I am having some trouble understanding the behaviour in this snippet:
我在理解此代码段中的行为时遇到了一些麻烦:
unsigned int i = 2;
const int &r = i;
std::cout << r << "\n";
i = 100;
std::cout << r << "\n";
The first print statement gives 2 as I expect, but when I change the value of the referenced variable, it is not reflected in the reference. The second print statement also gives 2, but I think it should give 100?
第一个print语句按预期给出2,但是当我更改引用变量的值时,它不会反映在引用中。第二个印刷声明也给出2,但我认为它应该给100?
If I make variable i into type int instead of unsigned int, it works as I expect. What is going on here?
如果我将变量i变成int类型而不是unsigned int,它就像我期望的那样工作。这里发生了什么?
2 个解决方案
#1
33
You can only have a reference to an object of the same type.
您只能引用相同类型的对象。
You cannot have an int reference to an unsigned int.
您不能对unsigned int进行int引用。
What is happening here is, essentially:
这里发生的事情基本上是:
const int &r = (int)i;
A new int temporary gets constructed, a new temporary object, and a const reference is bound to it.
构造一个新的int临时对象,绑定一个新的临时对象和一个const引用。
Using your debugger, you should be able to observe the fact that the reference is referring to a completely different object:
使用调试器,您应该能够观察到引用指的是一个完全不同的对象:
(gdb) n
6 const int &r = i;
(gdb)
7 std::cout << r << "\n";
(gdb) p i
$1 = 2
(gdb) p &i
$2 = (unsigned int *) 0x7fffffffea0c
(gdb) p &r
$3 = (const int *) 0x7fffffffe9fc
(gdb) q
#2
9
The second print statement also gives 2, but I think it should give 100?
第二个印刷声明也给出2,但我认为它应该给100?
Because a temporary int is created here.
因为在这里创建了临时int。
For const int &r = i;, i (unsigned int) needs to be converted to int at first, means a temporary int will be created and then be bound to r (temporary could be bound to lvalue reference to const), it has nothing to do with the original variable i any more.
对于const int&r = i;,i(unsigned int)首先需要转换为int,意味着将创建临时int然后绑定到r(临时可以绑定到对const的lvalue引用),它什么都没有与原始变量i有关。
If I make variable i into type int instead of unsigned int, it works as I expect.
如果我将变量i变成int类型而不是unsigned int,它就像我期望的那样工作。
Because no conversion and temporary is needed, i could be bound to r directly.
因为不需要转换和临时转换,所以我可以直接绑定r。
#1
33
You can only have a reference to an object of the same type.
您只能引用相同类型的对象。
You cannot have an int reference to an unsigned int.
您不能对unsigned int进行int引用。
What is happening here is, essentially:
这里发生的事情基本上是:
const int &r = (int)i;
A new int temporary gets constructed, a new temporary object, and a const reference is bound to it.

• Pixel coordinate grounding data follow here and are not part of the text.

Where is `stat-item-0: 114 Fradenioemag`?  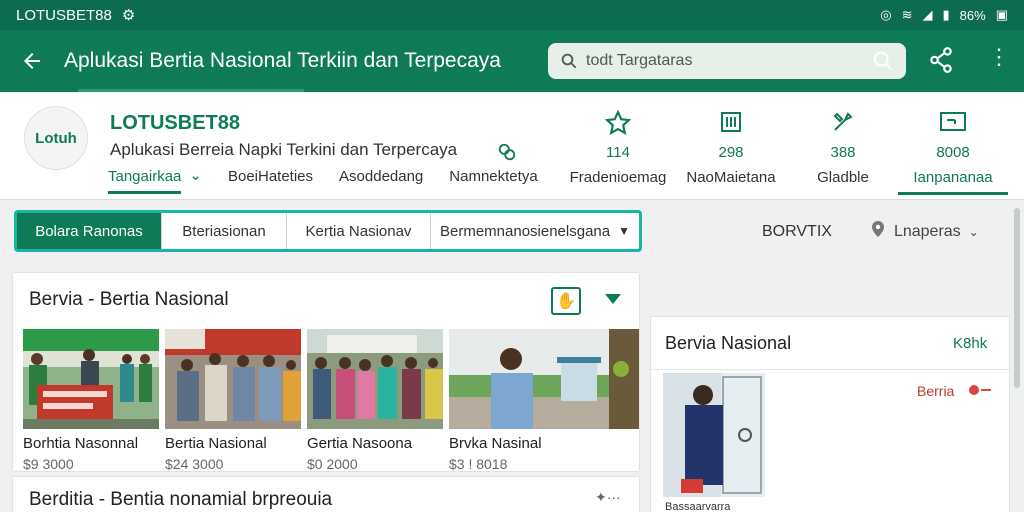
stat-item-0: 114 Fradenioemag is located at coordinates (618, 148).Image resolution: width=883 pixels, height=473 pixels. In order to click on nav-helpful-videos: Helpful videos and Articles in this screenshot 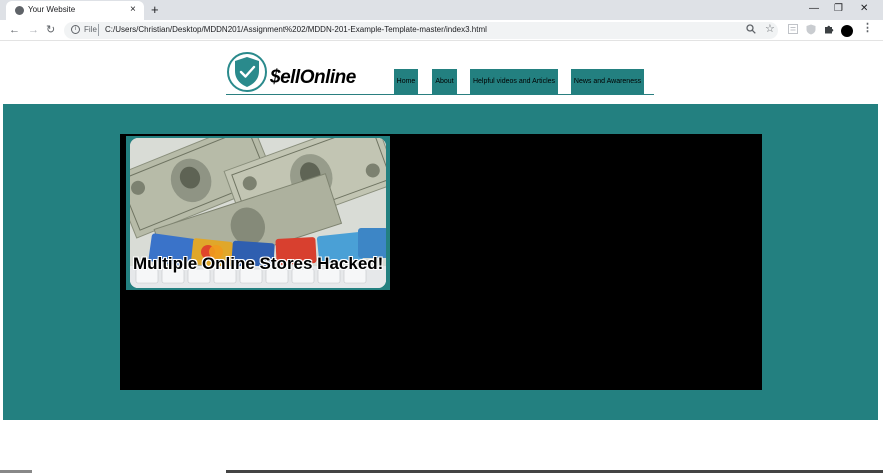, I will do `click(514, 82)`.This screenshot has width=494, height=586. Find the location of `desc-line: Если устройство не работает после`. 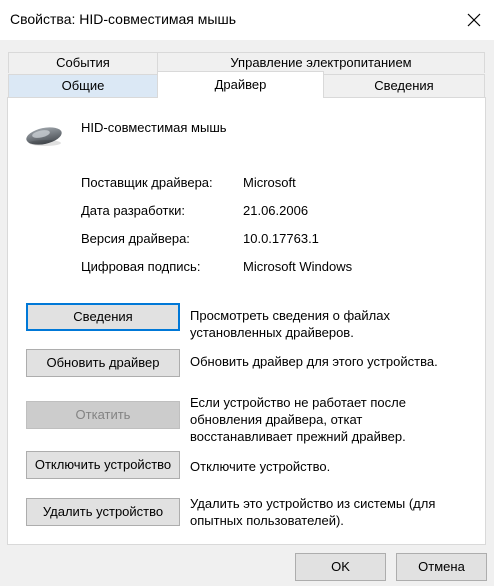

desc-line: Если устройство не работает после is located at coordinates (298, 402).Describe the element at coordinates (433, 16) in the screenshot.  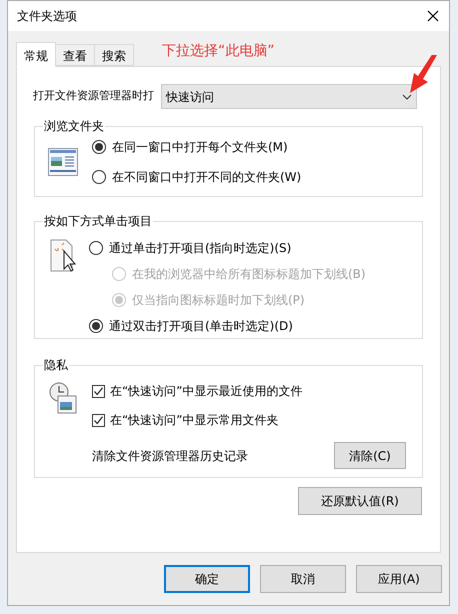
I see `close-icon` at that location.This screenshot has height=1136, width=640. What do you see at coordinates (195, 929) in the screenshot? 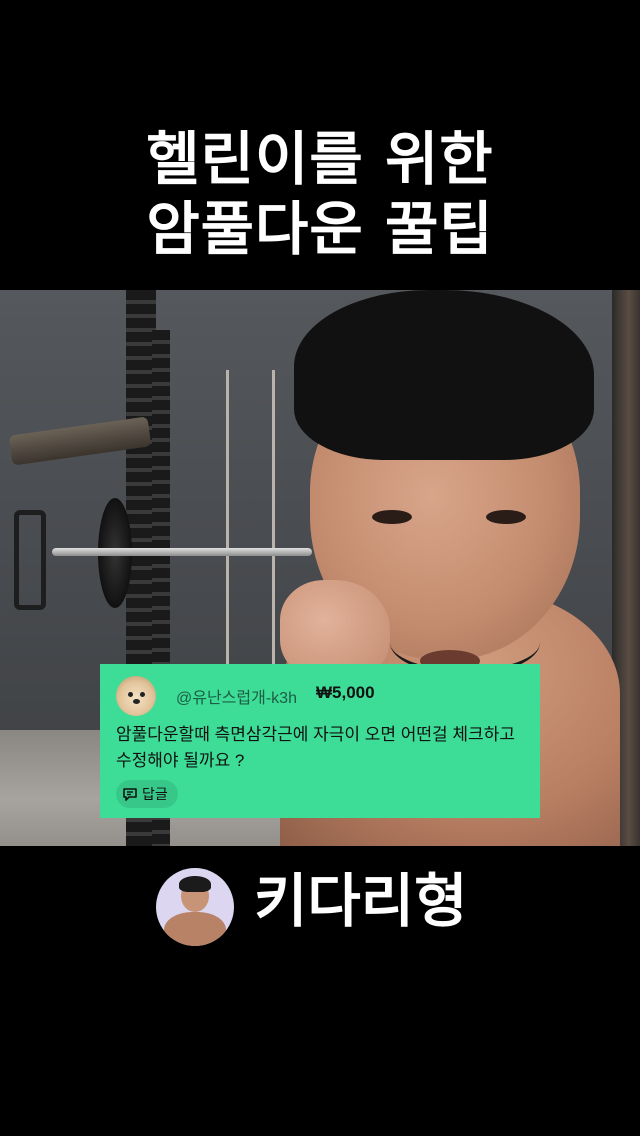
I see `avatar-body` at bounding box center [195, 929].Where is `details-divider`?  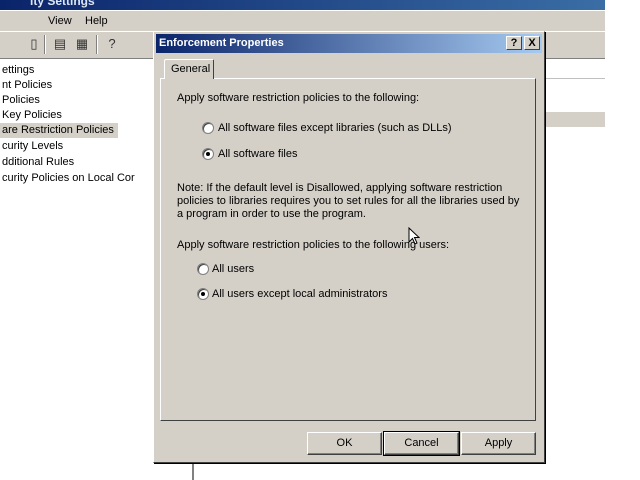 details-divider is located at coordinates (575, 78).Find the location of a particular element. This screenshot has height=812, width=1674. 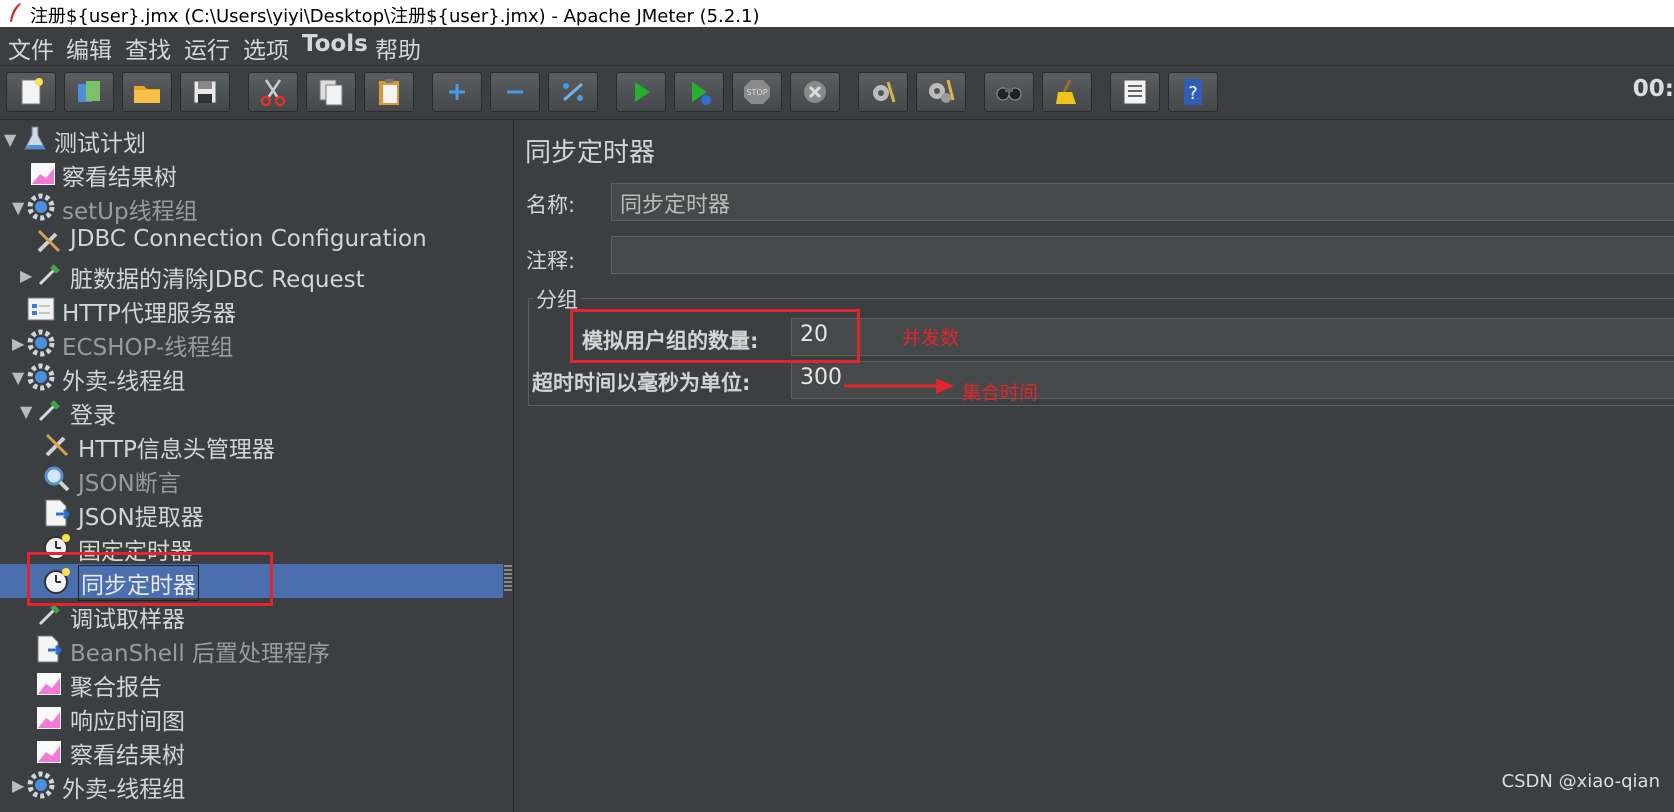

jmeter-feather-icon is located at coordinates (16, 12).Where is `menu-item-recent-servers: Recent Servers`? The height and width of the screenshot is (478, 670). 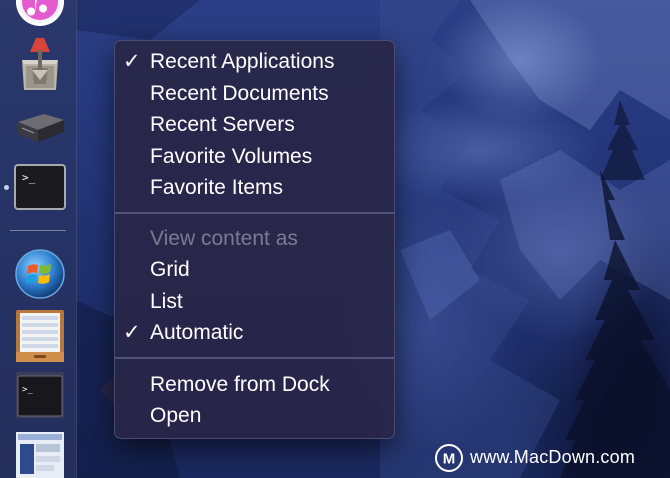 menu-item-recent-servers: Recent Servers is located at coordinates (254, 124).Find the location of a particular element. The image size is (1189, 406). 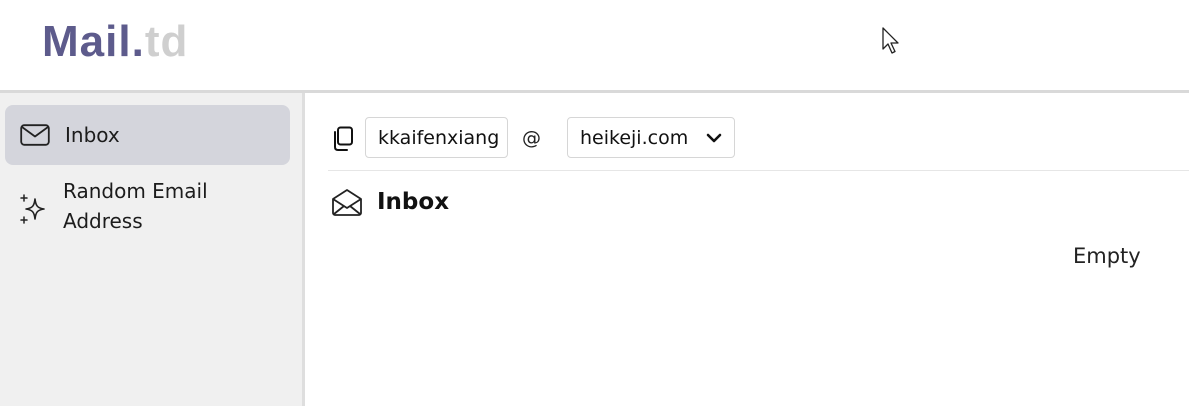

mouse-cursor-icon is located at coordinates (890, 40).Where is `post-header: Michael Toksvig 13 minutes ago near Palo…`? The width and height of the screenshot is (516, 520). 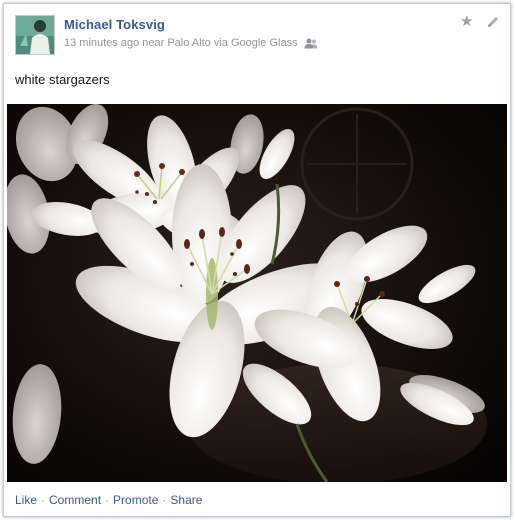 post-header: Michael Toksvig 13 minutes ago near Palo… is located at coordinates (257, 36).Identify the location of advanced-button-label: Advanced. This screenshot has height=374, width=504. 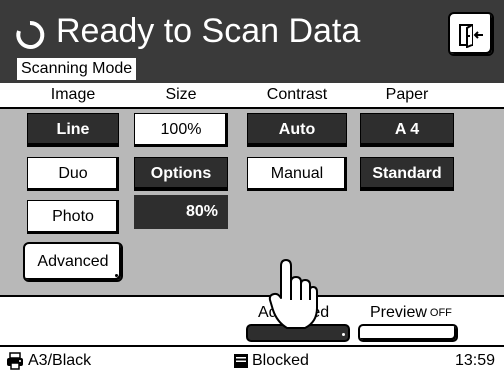
(73, 262).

构造一个新的int临时对象,绑定一个新的临时对象和一个const引用。
Using your debugger, you should be able to observe the fact that the reference is referring to a completely different object:
使用调试器,您应该能够观察到引用指的是一个完全不同的对象:
(gdb) n
6 const int &r = i;
(gdb)
7 std::cout << r << "\n";
(gdb) p i
$1 = 2
(gdb) p &i
$2 = (unsigned int *) 0x7fffffffea0c
(gdb) p &r
$3 = (const int *) 0x7fffffffe9fc
(gdb) q
#2
9
The second print statement also gives 2, but I think it should give 100?
第二个印刷声明也给出2,但我认为它应该给100?
Because a temporary int is created here.
因为在这里创建了临时int。
For const int &r = i;, i (unsigned int) needs to be converted to int at first, means a temporary int will be created and then be bound to r (temporary could be bound to lvalue reference to const), it has nothing to do with the original variable i any more.
对于const int&r = i;,i(unsigned int)首先需要转换为int,意味着将创建临时int然后绑定到r(临时可以绑定到对const的lvalue引用),它什么都没有与原始变量i有关。
If I make variable i into type int instead of unsigned int, it works as I expect.
如果我将变量i变成int类型而不是unsigned int,它就像我期望的那样工作。
Because no conversion and temporary is needed, i could be bound to r directly.
因为不需要转换和临时转换,所以我可以直接绑定r。